12 August 2010

Muffaletta

(Answering Jon.)



Muffuletta
pronounced MUFF A LOT UH 
or maybe MOOF A LOT UH

They´re a New Orleans specialty.  They´re delicious. The people at Central Grocery on Decateur claim to be the originators, since 1906.

Italian immigrant, Signor Lupo Salvatore, owner of the Central Grocery, started making the sandwiches for the men who worked the nearby wharves and produce stalls of the French Market. The sign over the covered sidewalk proudly proclaims, home of “The Original Muffuletta.”


The sandwich consists of the round loaf of crusty Italian bread, split and filled with layers of sliced Provolone cheese, Genoa salami and Cappicola ham, topped with Olive Salad: a chopped mixture of green, unstuffed olives, pimientos, celery, garlic, cocktail onions, capers, oregano, parsley, olive oil, red-wine vinegar, salt and pepper.

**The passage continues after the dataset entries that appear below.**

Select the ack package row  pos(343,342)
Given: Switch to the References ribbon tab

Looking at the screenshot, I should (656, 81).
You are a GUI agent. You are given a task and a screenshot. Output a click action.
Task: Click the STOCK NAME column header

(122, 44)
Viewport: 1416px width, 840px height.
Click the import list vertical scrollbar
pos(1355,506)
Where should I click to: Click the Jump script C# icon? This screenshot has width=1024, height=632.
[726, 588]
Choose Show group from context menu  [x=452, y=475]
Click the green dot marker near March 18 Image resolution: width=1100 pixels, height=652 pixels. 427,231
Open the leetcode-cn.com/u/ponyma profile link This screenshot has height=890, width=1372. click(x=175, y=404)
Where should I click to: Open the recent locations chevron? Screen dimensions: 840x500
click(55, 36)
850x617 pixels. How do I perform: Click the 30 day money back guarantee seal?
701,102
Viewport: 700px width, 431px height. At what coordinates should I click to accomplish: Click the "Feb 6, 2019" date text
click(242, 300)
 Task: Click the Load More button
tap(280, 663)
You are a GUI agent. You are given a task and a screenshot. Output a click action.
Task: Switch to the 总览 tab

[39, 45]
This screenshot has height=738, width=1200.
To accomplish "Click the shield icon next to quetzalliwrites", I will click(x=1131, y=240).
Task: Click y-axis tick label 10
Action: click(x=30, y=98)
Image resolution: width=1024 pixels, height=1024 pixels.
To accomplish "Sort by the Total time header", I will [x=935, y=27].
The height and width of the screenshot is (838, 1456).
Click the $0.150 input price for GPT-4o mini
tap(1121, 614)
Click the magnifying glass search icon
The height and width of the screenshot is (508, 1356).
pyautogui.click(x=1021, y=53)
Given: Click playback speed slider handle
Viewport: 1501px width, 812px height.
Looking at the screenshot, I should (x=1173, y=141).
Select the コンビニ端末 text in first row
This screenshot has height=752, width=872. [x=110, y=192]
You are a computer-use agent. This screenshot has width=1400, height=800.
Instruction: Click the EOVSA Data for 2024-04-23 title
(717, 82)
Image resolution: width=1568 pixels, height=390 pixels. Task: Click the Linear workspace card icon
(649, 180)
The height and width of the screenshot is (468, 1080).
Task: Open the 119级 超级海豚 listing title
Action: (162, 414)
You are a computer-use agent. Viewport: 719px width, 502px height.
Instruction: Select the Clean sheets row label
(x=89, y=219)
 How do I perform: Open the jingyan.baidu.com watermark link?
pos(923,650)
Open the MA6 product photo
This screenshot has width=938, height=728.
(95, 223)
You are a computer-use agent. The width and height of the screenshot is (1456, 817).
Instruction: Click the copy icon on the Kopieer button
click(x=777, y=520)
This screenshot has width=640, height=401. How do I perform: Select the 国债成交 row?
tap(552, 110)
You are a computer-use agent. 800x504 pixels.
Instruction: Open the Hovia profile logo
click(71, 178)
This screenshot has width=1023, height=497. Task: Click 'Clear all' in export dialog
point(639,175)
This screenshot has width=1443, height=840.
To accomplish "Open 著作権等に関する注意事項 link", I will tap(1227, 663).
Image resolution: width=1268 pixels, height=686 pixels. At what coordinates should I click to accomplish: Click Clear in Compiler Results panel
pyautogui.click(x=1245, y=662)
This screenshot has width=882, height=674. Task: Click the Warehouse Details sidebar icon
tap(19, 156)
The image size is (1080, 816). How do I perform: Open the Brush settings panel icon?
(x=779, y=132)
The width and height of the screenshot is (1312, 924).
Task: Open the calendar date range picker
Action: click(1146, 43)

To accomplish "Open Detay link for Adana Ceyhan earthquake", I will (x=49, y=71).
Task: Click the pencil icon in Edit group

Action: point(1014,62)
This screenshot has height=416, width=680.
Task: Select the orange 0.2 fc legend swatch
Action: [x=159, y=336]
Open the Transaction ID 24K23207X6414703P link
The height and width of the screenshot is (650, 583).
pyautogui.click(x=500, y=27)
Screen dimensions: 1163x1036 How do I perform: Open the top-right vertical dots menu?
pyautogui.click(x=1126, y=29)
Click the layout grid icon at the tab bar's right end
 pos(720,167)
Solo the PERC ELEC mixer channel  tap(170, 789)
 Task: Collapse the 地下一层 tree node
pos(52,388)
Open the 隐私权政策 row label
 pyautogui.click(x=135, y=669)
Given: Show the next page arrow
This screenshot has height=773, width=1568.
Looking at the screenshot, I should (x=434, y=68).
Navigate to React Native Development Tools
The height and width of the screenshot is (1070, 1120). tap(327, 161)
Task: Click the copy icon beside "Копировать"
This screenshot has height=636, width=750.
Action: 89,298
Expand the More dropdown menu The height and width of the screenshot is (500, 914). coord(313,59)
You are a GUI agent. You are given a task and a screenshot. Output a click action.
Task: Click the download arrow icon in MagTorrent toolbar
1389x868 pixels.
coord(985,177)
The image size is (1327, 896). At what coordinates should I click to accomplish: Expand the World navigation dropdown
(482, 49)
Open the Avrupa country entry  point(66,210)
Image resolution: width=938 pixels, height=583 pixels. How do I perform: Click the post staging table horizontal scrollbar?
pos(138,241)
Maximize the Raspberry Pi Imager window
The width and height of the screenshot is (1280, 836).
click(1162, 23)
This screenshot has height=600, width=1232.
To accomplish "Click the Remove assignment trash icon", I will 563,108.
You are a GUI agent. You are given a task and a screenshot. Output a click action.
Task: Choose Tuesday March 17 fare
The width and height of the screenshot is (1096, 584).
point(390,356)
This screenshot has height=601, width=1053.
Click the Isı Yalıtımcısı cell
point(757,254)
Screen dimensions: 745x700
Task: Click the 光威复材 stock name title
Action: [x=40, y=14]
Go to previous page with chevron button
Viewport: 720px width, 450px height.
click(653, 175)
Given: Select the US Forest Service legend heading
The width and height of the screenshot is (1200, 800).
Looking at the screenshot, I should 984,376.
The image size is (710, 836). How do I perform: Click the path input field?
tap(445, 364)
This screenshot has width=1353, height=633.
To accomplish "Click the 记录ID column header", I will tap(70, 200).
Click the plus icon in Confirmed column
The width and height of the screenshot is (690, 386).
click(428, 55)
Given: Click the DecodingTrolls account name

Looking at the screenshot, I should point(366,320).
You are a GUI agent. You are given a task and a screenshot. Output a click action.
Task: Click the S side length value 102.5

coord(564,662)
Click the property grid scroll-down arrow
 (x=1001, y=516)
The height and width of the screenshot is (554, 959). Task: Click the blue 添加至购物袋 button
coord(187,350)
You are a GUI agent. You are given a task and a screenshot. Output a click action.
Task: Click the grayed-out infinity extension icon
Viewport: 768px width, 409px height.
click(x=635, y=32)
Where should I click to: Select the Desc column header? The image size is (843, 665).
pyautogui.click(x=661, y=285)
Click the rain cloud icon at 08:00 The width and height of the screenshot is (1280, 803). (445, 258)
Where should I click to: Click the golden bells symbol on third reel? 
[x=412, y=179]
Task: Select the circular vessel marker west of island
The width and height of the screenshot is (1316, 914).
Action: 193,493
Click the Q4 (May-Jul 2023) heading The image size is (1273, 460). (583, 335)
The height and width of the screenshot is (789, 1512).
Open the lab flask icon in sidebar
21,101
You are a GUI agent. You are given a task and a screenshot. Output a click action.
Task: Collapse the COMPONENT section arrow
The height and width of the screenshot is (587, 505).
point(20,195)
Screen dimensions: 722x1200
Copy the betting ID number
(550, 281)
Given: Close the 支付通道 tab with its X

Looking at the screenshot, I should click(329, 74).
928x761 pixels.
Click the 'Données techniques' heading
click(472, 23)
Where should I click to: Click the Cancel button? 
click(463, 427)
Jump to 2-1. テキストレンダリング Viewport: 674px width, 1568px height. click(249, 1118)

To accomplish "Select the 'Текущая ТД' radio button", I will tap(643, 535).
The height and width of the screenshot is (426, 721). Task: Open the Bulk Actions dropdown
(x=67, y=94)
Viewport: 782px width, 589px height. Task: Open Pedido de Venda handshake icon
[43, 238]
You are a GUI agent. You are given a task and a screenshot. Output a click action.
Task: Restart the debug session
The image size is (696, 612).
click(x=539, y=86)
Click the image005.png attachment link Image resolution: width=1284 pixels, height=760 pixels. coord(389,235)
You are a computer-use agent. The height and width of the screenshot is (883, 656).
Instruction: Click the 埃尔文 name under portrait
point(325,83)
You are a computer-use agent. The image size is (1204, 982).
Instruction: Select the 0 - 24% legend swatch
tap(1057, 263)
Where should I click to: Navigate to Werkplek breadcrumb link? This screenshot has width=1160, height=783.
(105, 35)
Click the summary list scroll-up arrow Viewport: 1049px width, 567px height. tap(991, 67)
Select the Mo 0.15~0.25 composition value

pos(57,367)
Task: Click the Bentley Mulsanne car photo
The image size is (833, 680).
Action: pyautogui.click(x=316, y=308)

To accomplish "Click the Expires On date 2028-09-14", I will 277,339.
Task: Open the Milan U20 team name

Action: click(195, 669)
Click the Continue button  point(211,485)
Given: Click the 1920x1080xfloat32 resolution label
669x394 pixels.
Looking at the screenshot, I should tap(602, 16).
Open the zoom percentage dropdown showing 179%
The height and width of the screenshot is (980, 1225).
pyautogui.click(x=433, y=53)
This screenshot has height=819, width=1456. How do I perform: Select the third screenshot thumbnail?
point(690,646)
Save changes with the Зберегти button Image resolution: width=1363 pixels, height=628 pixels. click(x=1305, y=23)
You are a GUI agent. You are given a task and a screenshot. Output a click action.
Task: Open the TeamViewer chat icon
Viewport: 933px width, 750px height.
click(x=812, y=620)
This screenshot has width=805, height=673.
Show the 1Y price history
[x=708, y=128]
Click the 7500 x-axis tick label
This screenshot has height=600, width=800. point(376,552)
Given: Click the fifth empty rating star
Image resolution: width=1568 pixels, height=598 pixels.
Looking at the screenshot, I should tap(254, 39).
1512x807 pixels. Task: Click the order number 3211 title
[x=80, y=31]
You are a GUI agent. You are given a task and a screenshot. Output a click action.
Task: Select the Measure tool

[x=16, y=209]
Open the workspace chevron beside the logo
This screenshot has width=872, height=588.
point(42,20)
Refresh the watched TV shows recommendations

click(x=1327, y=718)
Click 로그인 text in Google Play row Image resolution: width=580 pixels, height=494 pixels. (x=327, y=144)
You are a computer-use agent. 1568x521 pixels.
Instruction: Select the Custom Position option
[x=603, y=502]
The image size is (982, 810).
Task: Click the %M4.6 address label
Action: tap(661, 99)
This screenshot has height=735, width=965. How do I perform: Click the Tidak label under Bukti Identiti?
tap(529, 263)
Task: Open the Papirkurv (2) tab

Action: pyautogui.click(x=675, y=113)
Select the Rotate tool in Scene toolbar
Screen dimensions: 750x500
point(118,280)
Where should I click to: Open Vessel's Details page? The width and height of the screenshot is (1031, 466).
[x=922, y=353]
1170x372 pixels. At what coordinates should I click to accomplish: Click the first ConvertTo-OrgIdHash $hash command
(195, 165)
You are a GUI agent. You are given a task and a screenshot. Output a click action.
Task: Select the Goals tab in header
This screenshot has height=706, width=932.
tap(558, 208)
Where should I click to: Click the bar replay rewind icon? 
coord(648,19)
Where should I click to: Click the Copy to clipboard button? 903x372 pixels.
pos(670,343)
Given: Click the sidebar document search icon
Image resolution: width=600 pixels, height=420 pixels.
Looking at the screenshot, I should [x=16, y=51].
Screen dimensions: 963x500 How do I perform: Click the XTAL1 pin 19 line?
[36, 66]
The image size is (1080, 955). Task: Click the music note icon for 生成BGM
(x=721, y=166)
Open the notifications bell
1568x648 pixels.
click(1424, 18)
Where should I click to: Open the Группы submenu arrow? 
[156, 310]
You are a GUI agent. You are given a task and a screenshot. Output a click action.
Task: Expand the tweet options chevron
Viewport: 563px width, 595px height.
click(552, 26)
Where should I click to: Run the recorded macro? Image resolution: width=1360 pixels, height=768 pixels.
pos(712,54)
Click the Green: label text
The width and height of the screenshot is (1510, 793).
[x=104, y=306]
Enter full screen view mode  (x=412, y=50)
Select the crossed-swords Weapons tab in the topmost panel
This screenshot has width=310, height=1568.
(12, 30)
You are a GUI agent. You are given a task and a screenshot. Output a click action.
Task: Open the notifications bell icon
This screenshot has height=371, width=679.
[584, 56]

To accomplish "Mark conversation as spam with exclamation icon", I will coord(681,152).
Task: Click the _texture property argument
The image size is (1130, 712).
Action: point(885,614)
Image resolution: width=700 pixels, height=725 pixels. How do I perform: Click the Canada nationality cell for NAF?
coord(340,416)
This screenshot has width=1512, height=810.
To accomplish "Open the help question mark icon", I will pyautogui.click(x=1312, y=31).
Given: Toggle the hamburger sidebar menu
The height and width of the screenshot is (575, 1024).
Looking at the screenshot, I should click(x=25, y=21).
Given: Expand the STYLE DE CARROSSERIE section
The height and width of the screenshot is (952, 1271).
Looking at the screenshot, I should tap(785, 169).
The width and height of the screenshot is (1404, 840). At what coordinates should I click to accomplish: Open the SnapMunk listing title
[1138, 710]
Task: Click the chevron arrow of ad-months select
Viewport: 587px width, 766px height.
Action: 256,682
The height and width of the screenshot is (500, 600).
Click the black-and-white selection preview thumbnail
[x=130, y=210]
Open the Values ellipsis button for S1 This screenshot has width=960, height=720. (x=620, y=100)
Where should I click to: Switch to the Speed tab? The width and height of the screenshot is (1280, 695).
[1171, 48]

Marie Lupo Tusa, daughter of the The Central Grocery's founder, tells the story of the sandwich's origin in her 1980 cookbook, Marie's Melting Pot:

Most of the farmers who sold their produce there were Sicilian. Every day they used to come of my father's grocery for lunch.
They would order some salami, some ham, a piece of cheese, a little olive salad, and either long braided Italian bread or round muffuletta bread. In typical Sicilian fashion they ate everything separately. 
The farmers used to sit on crates or barrels and try to eat while precariously balancing their small trays covered with food on their knees. My father suggested that it would be easier for the farmers if he cut the bread and put everything on it like a sandwich; even if it was not typical Sicilian fashion. 
He experimented and found that the ticker, braided Italian bread was too hard to bite but the softer round muffuletta was ideal for his sandwich. In very little time, the farmers came to merely ask for a "muffuletta" for their lunch. 


Central Grocery is a big tourist attraction now.  What I really want to know is how the Muffuletta got its name.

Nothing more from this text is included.